Aim:
Continue the passage on New York rent legislation from where it stops.

-- start of Provided passage --

In June 2011, the New York State Legislature in Albany enacted the Rent Act of 2011. It did the following:

Limited vacancy increases to once a year
Reduced the permanent rent increase in buildings of 35 units or more for individual apartment improvements to 1/60th instead of 1/40th of the cost
Increased the minimum rent for deregulation of an apartment to $2,500
Increased the household income to $200,000 for deregulating an occupied apartment with a rent of at least $2,500
In June 2015, the New York State Legislature in Albany enacted the Rent Act of 2015.  Rent laws were extended four more years through 2019.

 Increased the minimum rent for high-rent or high-income deregulation of an apartment to $2,700, which will be adjusted each year by the one-year increase allowed by the Rent Guidelines Board.  The minimum rent for deregulation now is achieved following the prior lease and not as a result of a vacancy increase or improvements to unit or buildings after vacancy.
Created a stepped vacancy increase for a two-year lease of 5% if vacant less than two years, 10% if vacant less than three years, 15% if vacant less than four years, 20% if vacant four or more years.  The vacancy increase for a one-year lease is less by the approved percentage difference in lease increases between one- and two-year leases.
Changed the amortization period for major capital improvements from 84 months to 96 months in buildings with less than 35 units and changed the amortization period for major capital improvements from 84 months to 108 months in buildings with 35 or more units.

The New York State Legislature in Albany enacted the Housing Stability and Tenant Protection Act of 2019 in June of that year.

-- end of Provided passage --
-- start of Records --

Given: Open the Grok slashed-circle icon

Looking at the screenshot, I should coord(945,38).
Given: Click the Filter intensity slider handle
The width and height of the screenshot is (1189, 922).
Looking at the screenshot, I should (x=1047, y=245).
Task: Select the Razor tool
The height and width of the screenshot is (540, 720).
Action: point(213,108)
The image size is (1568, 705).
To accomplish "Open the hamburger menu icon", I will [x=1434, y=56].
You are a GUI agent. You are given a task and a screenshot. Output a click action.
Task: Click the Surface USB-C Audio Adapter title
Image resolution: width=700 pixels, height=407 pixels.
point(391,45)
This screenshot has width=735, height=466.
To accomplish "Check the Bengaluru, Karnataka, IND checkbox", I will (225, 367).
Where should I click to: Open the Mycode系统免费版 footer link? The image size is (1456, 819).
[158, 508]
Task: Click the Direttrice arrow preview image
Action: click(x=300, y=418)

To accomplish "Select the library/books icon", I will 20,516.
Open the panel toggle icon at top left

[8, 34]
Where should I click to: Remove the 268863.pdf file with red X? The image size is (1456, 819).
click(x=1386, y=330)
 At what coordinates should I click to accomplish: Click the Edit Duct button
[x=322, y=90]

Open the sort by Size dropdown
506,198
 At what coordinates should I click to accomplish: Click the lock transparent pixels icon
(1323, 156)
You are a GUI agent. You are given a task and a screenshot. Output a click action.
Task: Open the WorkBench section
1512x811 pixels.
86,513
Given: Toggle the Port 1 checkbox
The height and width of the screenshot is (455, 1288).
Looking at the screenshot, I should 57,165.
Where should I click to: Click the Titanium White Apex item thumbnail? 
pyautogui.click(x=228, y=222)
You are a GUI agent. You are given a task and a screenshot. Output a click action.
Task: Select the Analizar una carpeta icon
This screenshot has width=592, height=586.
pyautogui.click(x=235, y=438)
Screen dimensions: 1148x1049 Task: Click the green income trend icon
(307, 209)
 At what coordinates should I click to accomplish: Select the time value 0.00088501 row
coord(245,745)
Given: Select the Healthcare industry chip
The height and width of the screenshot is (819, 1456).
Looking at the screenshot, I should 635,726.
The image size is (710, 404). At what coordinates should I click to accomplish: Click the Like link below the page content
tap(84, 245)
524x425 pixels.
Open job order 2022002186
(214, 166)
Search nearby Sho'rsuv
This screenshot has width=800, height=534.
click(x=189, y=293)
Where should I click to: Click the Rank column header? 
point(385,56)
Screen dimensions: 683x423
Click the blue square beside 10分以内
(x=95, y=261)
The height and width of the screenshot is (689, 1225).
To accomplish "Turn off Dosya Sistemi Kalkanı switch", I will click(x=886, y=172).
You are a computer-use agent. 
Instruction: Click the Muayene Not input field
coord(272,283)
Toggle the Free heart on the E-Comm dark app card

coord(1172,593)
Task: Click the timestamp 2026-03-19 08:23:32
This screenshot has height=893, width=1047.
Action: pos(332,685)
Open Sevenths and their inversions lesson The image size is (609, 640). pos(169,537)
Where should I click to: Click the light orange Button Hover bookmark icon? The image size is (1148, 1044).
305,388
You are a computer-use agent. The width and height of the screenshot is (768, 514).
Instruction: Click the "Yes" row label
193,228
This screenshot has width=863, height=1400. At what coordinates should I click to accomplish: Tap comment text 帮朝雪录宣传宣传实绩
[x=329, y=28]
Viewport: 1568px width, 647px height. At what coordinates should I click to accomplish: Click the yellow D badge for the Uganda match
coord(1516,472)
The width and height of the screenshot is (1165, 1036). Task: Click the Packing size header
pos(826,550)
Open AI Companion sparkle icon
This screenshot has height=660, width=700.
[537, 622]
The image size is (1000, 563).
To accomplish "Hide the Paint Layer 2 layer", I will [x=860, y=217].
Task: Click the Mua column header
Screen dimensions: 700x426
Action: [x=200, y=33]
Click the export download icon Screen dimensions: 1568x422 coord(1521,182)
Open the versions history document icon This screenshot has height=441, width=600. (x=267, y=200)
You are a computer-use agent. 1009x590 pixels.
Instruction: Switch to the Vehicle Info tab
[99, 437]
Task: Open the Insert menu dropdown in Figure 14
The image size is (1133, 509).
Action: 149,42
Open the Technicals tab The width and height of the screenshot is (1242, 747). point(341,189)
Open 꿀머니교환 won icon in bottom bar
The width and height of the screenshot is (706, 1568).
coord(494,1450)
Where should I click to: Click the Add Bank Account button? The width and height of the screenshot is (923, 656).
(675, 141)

-- end of Records --

The answer:
 Makes the rent regulation system permanent, so they will not sunset at any time in the future without an act of the Legislature to repeal or terminate them.
 Repeals the provisions that allow the removal of units from rent stabilization when the rent crosses a statutory high-rent threshold and the unit becomes vacant or the tenant's income is $200,000 or higher in the preceding two years.
 Limits the use of the "owner use" provision to a single unit, requires that the owner or their immediate family use the unit as their primary residence, and protects long-term tenants from eviction under this exception by reducing the current length of tenancy required to be protected from eviction to 15 years.
 Limits the temporary non-profit exception to rent stabilization by requiring units to remain rent-stabilized if they are provided to individuals who are or were homeless or are at risk of homelessness. Provides individuals permanently or temporarily housed by nonprofits status as tenants while ensuring that units used for these purposes remain rent stabilized.
 Repeals the "vacancy bonus" provision that allows a property owner to raise rents as much as 20 percent each time a unit becomes vacant. Repeals the "longevity bonus" provision that allows rents to be raised by additional amounts based on the duration of the previous tenancy. Prohibits local Rent Guidelines Boards from reinstating vacancy bonus on their own. 
 Prohibits Rent Guidelines Boards from setting additional increases based on the current rental cost of a unit or the amount of time since the owner was authorized to take additional rent increases, such as a vacancy bonus.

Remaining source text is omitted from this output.